SECURITIES AND EXCHANGE COMMISSION

Washington, D.C. 20549

FORM 8-K

CURRENT REPORT

Pursuant to Section 13 or 15(d) of the Securities Exchange Act of 1934

Date of Report (Date of earliest event reported): June 10, 2026

RAFAEL HOLDINGS, INC.

(Exact name of registrant as specified in its charter)

Delaware		1-38411		82-2296593
(State or other jurisdiction of Incorporation)		(Commission File Number)		(IRS Employer Identification No.)

520 Broad Street Newark, New Jersey		07102
(Address of principal executive offices)		(Zip Code)

Registrant’s telephone number, including area code: 212 658-1450

Not Applicable

(Former name or former address, if changed since last report.)

Check the appropriate box below if the Form 8-K filing is intended to simultaneously satisfy the filing obligation of the registrant under any of the following provisions (see General Instruction A.2. below):

☐ Written communications pursuant to Rule 425 under the Securities Act (17 CFR 230.425)

☐ Soliciting material pursuant to Rule 14a-12 under the Exchange Act (17 CFR 240.14a-12)

☐ Pre-commencement communications pursuant to Rule 14d-2(b) under the Exchange Act (17 CFR 240.14d-2(b))

☐ Pre-commencement communications pursuant to Rule 13e-4(c) under the Exchange Act (17 CFR 240.13e-4(c))

Indicate by check mark whether the registrant is an emerging growth company as defined in Rule 405 of the Securities Act of 1933 (§230.405 of this chapter) or Rule 12b-2 of the Securities Exchange Act of 1934 (§240.12b-2 of this chapter).

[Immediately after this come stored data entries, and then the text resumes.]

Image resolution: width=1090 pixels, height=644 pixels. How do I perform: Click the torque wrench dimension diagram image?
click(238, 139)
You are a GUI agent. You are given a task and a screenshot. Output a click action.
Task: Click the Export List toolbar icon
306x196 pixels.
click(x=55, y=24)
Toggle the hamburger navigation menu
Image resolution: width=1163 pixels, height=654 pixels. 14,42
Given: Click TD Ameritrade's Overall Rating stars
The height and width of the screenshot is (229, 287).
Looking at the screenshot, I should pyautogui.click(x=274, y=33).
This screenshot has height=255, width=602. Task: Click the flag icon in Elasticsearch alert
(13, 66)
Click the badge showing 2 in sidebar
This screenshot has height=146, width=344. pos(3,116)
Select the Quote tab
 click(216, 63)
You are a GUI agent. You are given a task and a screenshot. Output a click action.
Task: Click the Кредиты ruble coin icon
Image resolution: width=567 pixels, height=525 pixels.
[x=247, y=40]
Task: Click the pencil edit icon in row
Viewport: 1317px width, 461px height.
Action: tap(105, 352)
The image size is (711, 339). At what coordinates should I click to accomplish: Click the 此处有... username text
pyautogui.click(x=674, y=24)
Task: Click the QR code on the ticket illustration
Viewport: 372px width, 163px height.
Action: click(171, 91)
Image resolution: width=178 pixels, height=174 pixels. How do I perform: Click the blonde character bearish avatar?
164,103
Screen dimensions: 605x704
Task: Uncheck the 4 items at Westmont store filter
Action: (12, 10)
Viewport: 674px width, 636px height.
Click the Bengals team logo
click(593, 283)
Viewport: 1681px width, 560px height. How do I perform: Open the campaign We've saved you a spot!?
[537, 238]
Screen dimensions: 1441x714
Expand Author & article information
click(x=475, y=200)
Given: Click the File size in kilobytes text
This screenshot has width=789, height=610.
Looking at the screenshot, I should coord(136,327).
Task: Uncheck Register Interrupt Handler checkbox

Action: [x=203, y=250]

Emerging growth company  ☐

If an emerging growth company, indicate by check mark if the registrant has elected not to use the extended transition period for complying with any new or revised financial accounting standards provided pursuant to Section 13(a) of the Exchange Act. ☐

Securities registered pursuant to Section 12(b)-2 of the Exchange Act:

Title of each class		Trading Symbol		Name of each exchange on which registered
Class B common stock, par value $0.01 per share		RFL		New York Stock Exchange

Item 7.01. Regulation FD

On June 10, 2026, Rafael Holdings, Inc. (the “Company”) distributed over a wire service and posted the attached press release (the “Release”) to the investors page of the Company’s website (www.rafaelholdings.com) announcing that the last patient has completed the final 96-week study visit in the pivotal Phase 3 TransportNPC™ study evaluating Trappsol^® Cyclo™ for the treatment of Niemann-Pick Disease Type C. In addition, the Company announced that Topline data from the main study cohort is expected to be announced in the second half of 2026.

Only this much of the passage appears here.